## [Passage for review]
+ + + + +

João Torto

João de Almeida Torto was a Portuguese man, probably a legendary figure, who purportedly made an unsuccessful attempt at flight, jumping from the top of Viseu Cathedral with the aid of a self-designed flying apparatus on 20 June 1540.

[1] In June 1540, Torto, who worked as a nurse, barber surgeon, astrologer and schoolmaster, had a crier proclaim his intent to fly: "Know all ye, inhabitants of this city, that this month shall not end before you will see the wonder of wonders, a man who will fly with wings of cloth from the tower of the Cathedral to the Field of São Mateus — for whose person and holdings responds João de Almeida Torto".

A large crowd assembled in the Cathedral square at dawn on 20 June 1540, as João Torto used a rope and pulley to get the apparatus to the top of the tower and then proceeded to suit up.

[1] All information on the incident was published in local newspaper Comércio de Viseu in 1922 and, later, in O Século in 1927, reportedly drawing from unpublished ancient documents in the private collection of Fr.

Henrique Cid, parish priest of Santos Evos in the late 19th century, whose writings have been criticised by historians as fanciful fabrications; in the 1960s, local historian and archeologist Alexandre de Lucena e Vale referred to his papers as "literary trifles", with no precise or inequivocal mention of sources, and no mention of similar tales in contemporary authors.

+ + + + +

## [Records provided]

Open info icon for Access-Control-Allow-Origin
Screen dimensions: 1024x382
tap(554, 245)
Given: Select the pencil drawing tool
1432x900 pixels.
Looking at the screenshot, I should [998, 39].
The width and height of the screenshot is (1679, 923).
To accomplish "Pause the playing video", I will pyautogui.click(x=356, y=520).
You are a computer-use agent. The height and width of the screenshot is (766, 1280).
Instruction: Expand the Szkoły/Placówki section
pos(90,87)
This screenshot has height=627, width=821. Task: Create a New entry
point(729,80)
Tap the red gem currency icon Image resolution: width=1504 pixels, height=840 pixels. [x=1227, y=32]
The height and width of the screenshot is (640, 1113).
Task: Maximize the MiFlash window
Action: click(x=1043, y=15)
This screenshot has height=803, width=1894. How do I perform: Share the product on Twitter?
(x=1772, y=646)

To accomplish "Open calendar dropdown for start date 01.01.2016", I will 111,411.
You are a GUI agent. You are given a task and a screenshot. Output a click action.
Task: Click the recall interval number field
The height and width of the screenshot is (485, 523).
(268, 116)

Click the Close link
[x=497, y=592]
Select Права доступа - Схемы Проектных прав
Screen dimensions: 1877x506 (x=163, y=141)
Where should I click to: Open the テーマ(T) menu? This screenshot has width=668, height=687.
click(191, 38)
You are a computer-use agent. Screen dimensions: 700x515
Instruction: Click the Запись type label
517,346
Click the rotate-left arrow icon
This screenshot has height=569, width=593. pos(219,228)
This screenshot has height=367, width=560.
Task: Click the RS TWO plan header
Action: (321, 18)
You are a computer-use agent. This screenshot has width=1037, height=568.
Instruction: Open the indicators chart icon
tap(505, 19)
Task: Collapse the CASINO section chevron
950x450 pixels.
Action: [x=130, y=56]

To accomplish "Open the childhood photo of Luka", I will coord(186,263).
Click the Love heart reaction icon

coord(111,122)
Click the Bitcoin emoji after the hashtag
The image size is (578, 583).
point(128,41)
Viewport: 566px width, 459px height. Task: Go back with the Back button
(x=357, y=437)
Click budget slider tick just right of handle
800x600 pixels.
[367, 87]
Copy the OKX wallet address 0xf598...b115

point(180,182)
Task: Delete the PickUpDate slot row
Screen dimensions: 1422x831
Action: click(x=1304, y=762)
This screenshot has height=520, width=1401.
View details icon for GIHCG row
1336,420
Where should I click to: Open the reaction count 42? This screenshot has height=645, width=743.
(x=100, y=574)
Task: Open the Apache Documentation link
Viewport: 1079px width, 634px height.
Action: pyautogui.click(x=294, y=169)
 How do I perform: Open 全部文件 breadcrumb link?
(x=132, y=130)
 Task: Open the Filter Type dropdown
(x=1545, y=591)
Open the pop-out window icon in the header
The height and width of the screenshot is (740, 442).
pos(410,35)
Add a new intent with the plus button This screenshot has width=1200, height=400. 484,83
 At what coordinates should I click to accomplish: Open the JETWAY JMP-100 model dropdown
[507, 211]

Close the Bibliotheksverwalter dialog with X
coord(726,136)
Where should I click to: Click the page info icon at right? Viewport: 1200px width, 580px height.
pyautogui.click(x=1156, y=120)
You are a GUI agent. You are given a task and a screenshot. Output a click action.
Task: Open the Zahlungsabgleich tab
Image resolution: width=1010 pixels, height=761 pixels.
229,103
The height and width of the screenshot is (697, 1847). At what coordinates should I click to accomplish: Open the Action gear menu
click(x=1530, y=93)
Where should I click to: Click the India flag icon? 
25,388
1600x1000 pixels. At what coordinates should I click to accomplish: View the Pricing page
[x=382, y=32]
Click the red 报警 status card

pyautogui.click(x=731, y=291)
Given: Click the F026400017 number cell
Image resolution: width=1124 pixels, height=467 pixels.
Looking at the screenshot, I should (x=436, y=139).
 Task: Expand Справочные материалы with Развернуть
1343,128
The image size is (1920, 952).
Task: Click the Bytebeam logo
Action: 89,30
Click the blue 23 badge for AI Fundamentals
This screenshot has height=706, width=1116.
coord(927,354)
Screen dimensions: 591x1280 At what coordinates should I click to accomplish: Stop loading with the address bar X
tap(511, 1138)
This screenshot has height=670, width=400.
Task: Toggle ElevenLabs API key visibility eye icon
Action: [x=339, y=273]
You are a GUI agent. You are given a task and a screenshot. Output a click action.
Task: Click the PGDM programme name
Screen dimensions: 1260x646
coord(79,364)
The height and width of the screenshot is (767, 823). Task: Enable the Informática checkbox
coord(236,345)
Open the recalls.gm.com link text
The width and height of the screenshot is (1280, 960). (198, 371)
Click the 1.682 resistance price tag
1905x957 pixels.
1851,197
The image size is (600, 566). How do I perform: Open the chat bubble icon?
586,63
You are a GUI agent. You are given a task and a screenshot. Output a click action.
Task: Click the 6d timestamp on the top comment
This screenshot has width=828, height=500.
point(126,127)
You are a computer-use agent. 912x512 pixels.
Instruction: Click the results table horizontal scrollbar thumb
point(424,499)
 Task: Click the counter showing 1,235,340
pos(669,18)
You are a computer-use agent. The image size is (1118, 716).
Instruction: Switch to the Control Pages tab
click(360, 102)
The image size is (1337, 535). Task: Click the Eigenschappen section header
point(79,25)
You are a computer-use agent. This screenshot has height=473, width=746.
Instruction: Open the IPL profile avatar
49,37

+ + + + +

## [Task A]
According to the passage on João Torto, on what date did he purportedly attempt his flight?
## [Task B]
Drawing only on the passage on João Torto, explain why the papers of Fr. Henrique Cid, the reported source of the account, have been doubted.
The entries come from a separate source unrelated to the passage on João Torto.

## [Response A]
He purportedly attempted it on 20 June 1540.

## [Response B]
Historians have criticized Cid's writings as fanciful fabrications. In the 1960s, Alexandre de Lucena e Vale called his papers "literary trifles" because they gave no precise or unequivocal mention of sources and no similar tales appear in contemporary authors.